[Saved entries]

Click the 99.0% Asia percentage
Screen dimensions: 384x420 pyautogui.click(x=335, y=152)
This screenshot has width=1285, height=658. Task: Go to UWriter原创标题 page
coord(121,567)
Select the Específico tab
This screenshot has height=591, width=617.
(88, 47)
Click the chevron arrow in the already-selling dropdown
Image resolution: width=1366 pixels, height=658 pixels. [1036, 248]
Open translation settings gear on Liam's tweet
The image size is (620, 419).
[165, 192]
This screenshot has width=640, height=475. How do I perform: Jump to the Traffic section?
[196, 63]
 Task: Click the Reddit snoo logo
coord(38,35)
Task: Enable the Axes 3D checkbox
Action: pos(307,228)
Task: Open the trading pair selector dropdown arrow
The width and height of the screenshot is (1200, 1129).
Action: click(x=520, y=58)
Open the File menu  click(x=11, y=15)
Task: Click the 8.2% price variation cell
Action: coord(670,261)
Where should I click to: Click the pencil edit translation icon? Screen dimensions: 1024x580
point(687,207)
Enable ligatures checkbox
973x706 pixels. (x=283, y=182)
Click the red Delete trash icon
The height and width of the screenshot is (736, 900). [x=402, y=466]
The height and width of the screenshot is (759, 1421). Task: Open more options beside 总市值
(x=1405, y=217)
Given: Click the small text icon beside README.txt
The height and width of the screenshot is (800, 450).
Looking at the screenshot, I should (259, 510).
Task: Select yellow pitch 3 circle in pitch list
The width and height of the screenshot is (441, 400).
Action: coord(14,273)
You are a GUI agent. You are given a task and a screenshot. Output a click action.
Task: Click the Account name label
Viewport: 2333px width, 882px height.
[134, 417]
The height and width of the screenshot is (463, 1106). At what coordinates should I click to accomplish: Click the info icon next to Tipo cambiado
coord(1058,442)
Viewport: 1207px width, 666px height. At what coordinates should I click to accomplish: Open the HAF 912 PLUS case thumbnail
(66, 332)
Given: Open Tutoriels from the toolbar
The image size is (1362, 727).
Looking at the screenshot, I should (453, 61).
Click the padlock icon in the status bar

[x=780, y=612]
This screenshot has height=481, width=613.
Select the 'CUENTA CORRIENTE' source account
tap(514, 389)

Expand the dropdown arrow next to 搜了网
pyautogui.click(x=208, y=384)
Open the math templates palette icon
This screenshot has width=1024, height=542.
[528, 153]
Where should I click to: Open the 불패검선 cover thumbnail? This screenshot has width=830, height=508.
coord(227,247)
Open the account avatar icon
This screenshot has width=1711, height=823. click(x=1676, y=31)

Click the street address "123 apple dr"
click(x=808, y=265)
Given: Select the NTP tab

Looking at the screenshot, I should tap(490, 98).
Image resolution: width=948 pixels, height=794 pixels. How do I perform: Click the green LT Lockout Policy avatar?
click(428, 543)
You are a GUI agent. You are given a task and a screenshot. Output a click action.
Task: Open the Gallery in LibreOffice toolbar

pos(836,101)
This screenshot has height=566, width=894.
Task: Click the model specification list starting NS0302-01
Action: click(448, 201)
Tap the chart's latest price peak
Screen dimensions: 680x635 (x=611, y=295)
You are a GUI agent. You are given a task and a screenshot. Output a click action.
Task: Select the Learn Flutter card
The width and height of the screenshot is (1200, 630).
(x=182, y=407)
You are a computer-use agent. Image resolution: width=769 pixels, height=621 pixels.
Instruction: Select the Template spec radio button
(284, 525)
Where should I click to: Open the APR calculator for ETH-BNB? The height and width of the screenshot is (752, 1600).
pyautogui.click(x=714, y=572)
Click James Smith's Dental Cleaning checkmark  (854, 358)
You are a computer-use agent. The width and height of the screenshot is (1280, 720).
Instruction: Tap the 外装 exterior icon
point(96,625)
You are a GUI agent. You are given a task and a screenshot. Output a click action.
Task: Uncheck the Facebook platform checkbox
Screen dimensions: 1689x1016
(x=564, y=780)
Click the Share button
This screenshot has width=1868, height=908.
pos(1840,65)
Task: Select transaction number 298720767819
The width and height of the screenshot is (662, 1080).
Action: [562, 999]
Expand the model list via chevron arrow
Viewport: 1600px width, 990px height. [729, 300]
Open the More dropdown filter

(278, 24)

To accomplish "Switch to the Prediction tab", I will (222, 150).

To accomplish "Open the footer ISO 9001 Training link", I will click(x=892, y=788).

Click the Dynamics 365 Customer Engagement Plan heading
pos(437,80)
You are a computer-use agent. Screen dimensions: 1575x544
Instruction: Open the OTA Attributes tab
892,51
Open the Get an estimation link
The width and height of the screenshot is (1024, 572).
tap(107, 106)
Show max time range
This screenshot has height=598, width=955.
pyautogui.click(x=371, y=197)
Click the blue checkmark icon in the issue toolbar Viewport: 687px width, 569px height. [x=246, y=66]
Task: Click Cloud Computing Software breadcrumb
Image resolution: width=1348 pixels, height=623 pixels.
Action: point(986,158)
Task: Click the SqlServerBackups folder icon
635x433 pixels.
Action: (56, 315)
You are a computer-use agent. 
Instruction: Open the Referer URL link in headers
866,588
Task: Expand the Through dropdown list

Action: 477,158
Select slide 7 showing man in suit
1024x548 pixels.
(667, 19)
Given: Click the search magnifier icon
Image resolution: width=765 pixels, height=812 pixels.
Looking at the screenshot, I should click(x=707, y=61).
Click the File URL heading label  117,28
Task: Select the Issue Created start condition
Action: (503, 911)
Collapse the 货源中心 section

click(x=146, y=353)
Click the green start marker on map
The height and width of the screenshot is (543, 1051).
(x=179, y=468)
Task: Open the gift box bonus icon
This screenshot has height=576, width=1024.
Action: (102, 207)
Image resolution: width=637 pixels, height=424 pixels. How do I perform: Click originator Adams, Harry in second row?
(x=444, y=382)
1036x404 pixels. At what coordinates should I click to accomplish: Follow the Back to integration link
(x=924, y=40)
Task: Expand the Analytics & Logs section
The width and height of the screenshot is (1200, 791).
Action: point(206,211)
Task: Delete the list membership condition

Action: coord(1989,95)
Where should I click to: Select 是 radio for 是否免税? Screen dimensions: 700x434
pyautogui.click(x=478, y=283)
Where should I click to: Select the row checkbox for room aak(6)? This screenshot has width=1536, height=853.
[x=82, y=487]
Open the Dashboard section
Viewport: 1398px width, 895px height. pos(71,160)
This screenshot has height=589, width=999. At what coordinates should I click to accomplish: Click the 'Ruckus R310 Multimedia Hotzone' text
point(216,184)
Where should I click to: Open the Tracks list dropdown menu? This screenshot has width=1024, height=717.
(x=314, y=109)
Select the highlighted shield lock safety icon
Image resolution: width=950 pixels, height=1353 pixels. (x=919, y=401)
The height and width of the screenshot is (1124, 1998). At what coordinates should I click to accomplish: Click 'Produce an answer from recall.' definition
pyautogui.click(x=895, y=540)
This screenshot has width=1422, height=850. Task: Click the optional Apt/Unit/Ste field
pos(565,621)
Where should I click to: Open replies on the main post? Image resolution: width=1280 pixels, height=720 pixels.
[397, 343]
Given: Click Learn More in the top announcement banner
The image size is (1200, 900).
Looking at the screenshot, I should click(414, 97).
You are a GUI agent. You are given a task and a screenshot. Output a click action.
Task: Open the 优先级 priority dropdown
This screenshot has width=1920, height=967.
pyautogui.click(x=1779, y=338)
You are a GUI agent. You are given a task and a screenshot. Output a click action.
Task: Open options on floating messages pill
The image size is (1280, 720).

→ WORK INSTRUCTIONS:
Repeat the data exactly. Omit nothing.

→ SOLVED PROBLEM:
Click the 99.0% Asia percentage
Screen dimensions: 384x420 pyautogui.click(x=335, y=152)
This screenshot has width=1285, height=658. Task: Go to UWriter原创标题 page
coord(121,567)
Select the Específico tab
This screenshot has height=591, width=617.
(88, 47)
Click the chevron arrow in the already-selling dropdown
Image resolution: width=1366 pixels, height=658 pixels. [1036, 248]
Open translation settings gear on Liam's tweet
The image size is (620, 419).
[165, 192]
This screenshot has width=640, height=475. How do I perform: Jump to the Traffic section?
[196, 63]
 Task: Click the Reddit snoo logo
coord(38,35)
Task: Enable the Axes 3D checkbox
Action: pos(307,228)
Task: Open the trading pair selector dropdown arrow
The width and height of the screenshot is (1200, 1129).
Action: click(x=520, y=58)
Open the File menu  click(x=11, y=15)
Task: Click the 8.2% price variation cell
Action: coord(670,261)
Where should I click to: Click the pencil edit translation icon? Screen dimensions: 1024x580
point(687,207)
Enable ligatures checkbox
973x706 pixels. (x=283, y=182)
Click the red Delete trash icon
The height and width of the screenshot is (736, 900). [x=402, y=466]
The height and width of the screenshot is (759, 1421). Task: Open more options beside 总市值
(x=1405, y=217)
Given: Click the small text icon beside README.txt
The height and width of the screenshot is (800, 450).
Looking at the screenshot, I should (259, 510).
Task: Select yellow pitch 3 circle in pitch list
The width and height of the screenshot is (441, 400).
Action: coord(14,273)
You are a GUI agent. You are given a task and a screenshot. Output a click action.
Task: Click the Account name label
Viewport: 2333px width, 882px height.
[134, 417]
The height and width of the screenshot is (463, 1106). At what coordinates should I click to accomplish: Click the info icon next to Tipo cambiado
coord(1058,442)
Viewport: 1207px width, 666px height. At what coordinates should I click to accomplish: Open the HAF 912 PLUS case thumbnail
(66, 332)
Given: Open Tutoriels from the toolbar
The image size is (1362, 727).
Looking at the screenshot, I should (453, 61).
Click the padlock icon in the status bar

[x=780, y=612]
This screenshot has height=481, width=613.
Select the 'CUENTA CORRIENTE' source account
tap(514, 389)

Expand the dropdown arrow next to 搜了网
pyautogui.click(x=208, y=384)
Open the math templates palette icon
This screenshot has width=1024, height=542.
[528, 153]
Where should I click to: Open the 불패검선 cover thumbnail? This screenshot has width=830, height=508.
coord(227,247)
Open the account avatar icon
This screenshot has width=1711, height=823. click(x=1676, y=31)

Click the street address "123 apple dr"
click(x=808, y=265)
Given: Select the NTP tab

Looking at the screenshot, I should tap(490, 98).
Image resolution: width=948 pixels, height=794 pixels. How do I perform: Click the green LT Lockout Policy avatar?
click(428, 543)
You are a GUI agent. You are given a task and a screenshot. Output a click action.
Task: Open the Gallery in LibreOffice toolbar

pos(836,101)
This screenshot has height=566, width=894.
Task: Click the model specification list starting NS0302-01
Action: click(448, 201)
Tap the chart's latest price peak
Screen dimensions: 680x635 (x=611, y=295)
You are a GUI agent. You are given a task and a screenshot. Output a click action.
Task: Select the Learn Flutter card
The width and height of the screenshot is (1200, 630).
(x=182, y=407)
You are a computer-use agent. Image resolution: width=769 pixels, height=621 pixels.
Instruction: Select the Template spec radio button
(284, 525)
Where should I click to: Open the APR calculator for ETH-BNB? The height and width of the screenshot is (752, 1600).
pyautogui.click(x=714, y=572)
Click James Smith's Dental Cleaning checkmark  (854, 358)
You are a computer-use agent. The width and height of the screenshot is (1280, 720).
Instruction: Tap the 外装 exterior icon
point(96,625)
You are a GUI agent. You are given a task and a screenshot. Output a click action.
Task: Uncheck the Facebook platform checkbox
Screen dimensions: 1689x1016
(x=564, y=780)
Click the Share button
This screenshot has width=1868, height=908.
pos(1840,65)
Task: Select transaction number 298720767819
The width and height of the screenshot is (662, 1080).
Action: [562, 999]
Expand the model list via chevron arrow
Viewport: 1600px width, 990px height. [729, 300]
Open the More dropdown filter

(278, 24)

To accomplish "Switch to the Prediction tab", I will (222, 150).

To accomplish "Open the footer ISO 9001 Training link", I will click(x=892, y=788).

Click the Dynamics 365 Customer Engagement Plan heading
pos(437,80)
You are a computer-use agent. Screen dimensions: 1575x544
Instruction: Open the OTA Attributes tab
892,51
Open the Get an estimation link
The width and height of the screenshot is (1024, 572).
tap(107, 106)
Show max time range
This screenshot has height=598, width=955.
pyautogui.click(x=371, y=197)
Click the blue checkmark icon in the issue toolbar Viewport: 687px width, 569px height. [x=246, y=66]
Task: Click Cloud Computing Software breadcrumb
Image resolution: width=1348 pixels, height=623 pixels.
Action: point(986,158)
Task: Click the SqlServerBackups folder icon
635x433 pixels.
Action: (56, 315)
You are a computer-use agent. 
Instruction: Open the Referer URL link in headers
866,588
Task: Expand the Through dropdown list

Action: 477,158
Select slide 7 showing man in suit
1024x548 pixels.
(667, 19)
Given: Click the search magnifier icon
Image resolution: width=765 pixels, height=812 pixels.
Looking at the screenshot, I should click(x=707, y=61).
Click the File URL heading label  117,28
Task: Select the Issue Created start condition
Action: (503, 911)
Collapse the 货源中心 section

click(x=146, y=353)
Click the green start marker on map
The height and width of the screenshot is (543, 1051).
(x=179, y=468)
Task: Open the gift box bonus icon
This screenshot has height=576, width=1024.
Action: (102, 207)
Image resolution: width=637 pixels, height=424 pixels. How do I perform: Click originator Adams, Harry in second row?
(x=444, y=382)
1036x404 pixels. At what coordinates should I click to accomplish: Follow the Back to integration link
(x=924, y=40)
Task: Expand the Analytics & Logs section
The width and height of the screenshot is (1200, 791).
Action: point(206,211)
Task: Delete the list membership condition

Action: coord(1989,95)
Where should I click to: Select 是 radio for 是否免税? Screen dimensions: 700x434
pyautogui.click(x=478, y=283)
Where should I click to: Select the row checkbox for room aak(6)? This screenshot has width=1536, height=853.
[x=82, y=487]
Open the Dashboard section
Viewport: 1398px width, 895px height. pos(71,160)
This screenshot has height=589, width=999. At what coordinates should I click to accomplish: Click the 'Ruckus R310 Multimedia Hotzone' text
point(216,184)
Where should I click to: Open the Tracks list dropdown menu? This screenshot has width=1024, height=717.
(x=314, y=109)
Select the highlighted shield lock safety icon
Image resolution: width=950 pixels, height=1353 pixels. (x=919, y=401)
The height and width of the screenshot is (1124, 1998). At what coordinates should I click to accomplish: Click 'Produce an answer from recall.' definition
pyautogui.click(x=895, y=540)
This screenshot has width=1422, height=850. Task: Click the optional Apt/Unit/Ste field
pos(565,621)
Where should I click to: Open replies on the main post? Image resolution: width=1280 pixels, height=720 pixels.
[397, 343]
Given: Click Learn More in the top announcement banner
The image size is (1200, 900).
Looking at the screenshot, I should click(414, 97).
You are a GUI agent. You are given a task and a screenshot. Output a click action.
Task: Open the 优先级 priority dropdown
This screenshot has width=1920, height=967.
pyautogui.click(x=1779, y=338)
You are a GUI agent. You are given a task and a screenshot. Output a click action.
Task: Open options on floating messages pill
The image size is (1280, 720).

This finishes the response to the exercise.